I have never written about prisons in my books, even though I am familiar with them and got to know more than a few inmates. After that series, I lost interest in photography, and began writing. When those men were executed it depressed me. I was depressed because I felt deep compassion and empathy for the victims, and I felt a sense of wasted lives of the inmates. I look at the pictures of smiling death row inmates and I try to imagine how their victims saw them in their last moments alive. It was impossible to imagine these men as cold-blooded murderers, but they were, and had done horrific things I won’t go into here. They did the crime and they each paid the price society exacted. As long as people harm others, prisons will be necessary. A lot of prisoners shouldn’t be there, but a lot should and have to be. The death penalty has the purpose of making certain that people who are executed never kill again. But the truth is that killers don’t think they’ll ever be caught, much less convicted and executed. It isn’t a deterrent. And it is certainly barbaric. Not much I can do about the people in there, but I can live my life hoping I can help someone make better choices, and know they are valuable.

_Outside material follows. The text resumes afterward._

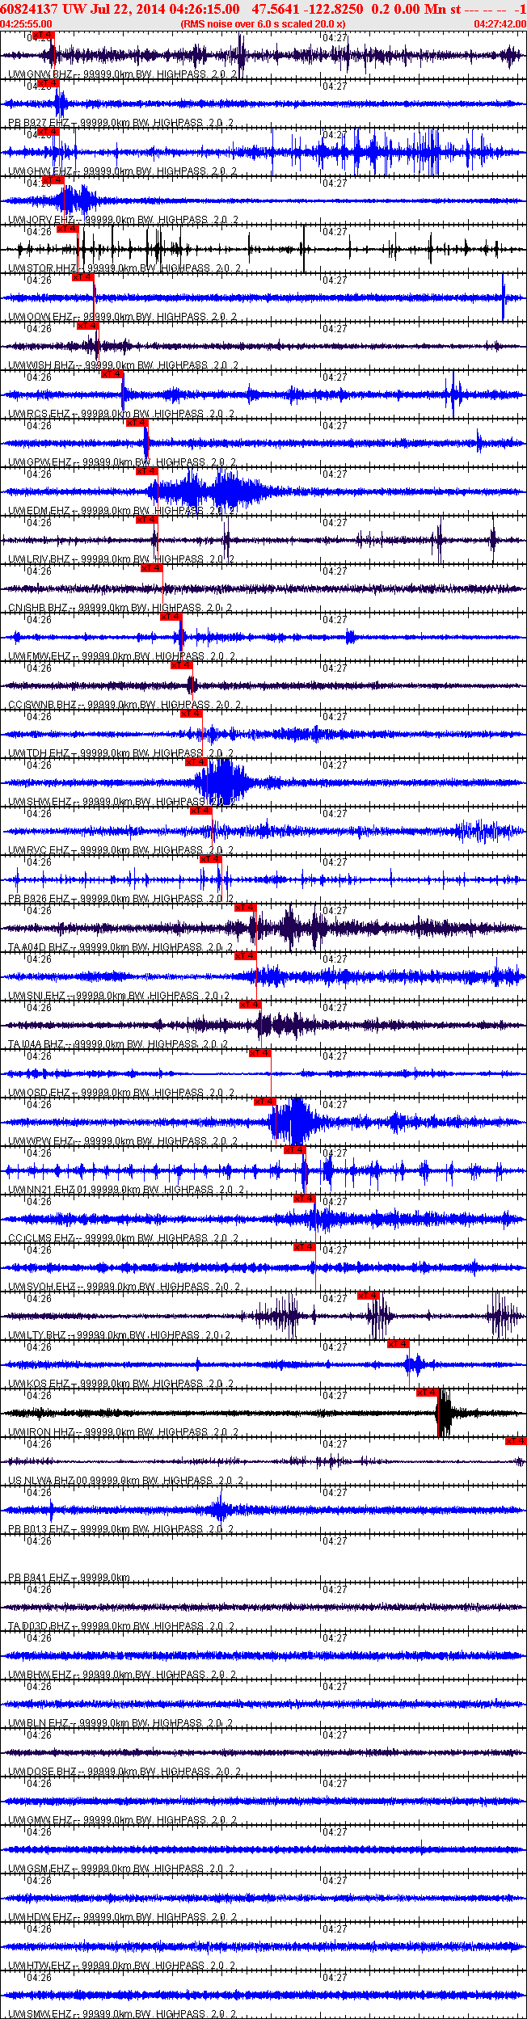Select the red pick flag on the TA A04D trace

Here I go wandering again and not blogging about writing, but talking about my life. (It’s all about me). Everything is about writing because our sum totals go into everything we write. The fact is that people flat amaze and astound me. That’s a huge part of why I write, and the people I’ve been fortunate enough to know furnish parts of the characters I put on paper. It seems to me that we all have an amazing capacity for doing good things and being positive influences on people in our lives. At the same time we all have the capacity (hopefully unrealized) for channeling evil and destroying lives. Although most of write about evil, it rarely if ever wins in the end, and good triumphs in the end. I like to think life is like that and good will always shine through and prevail.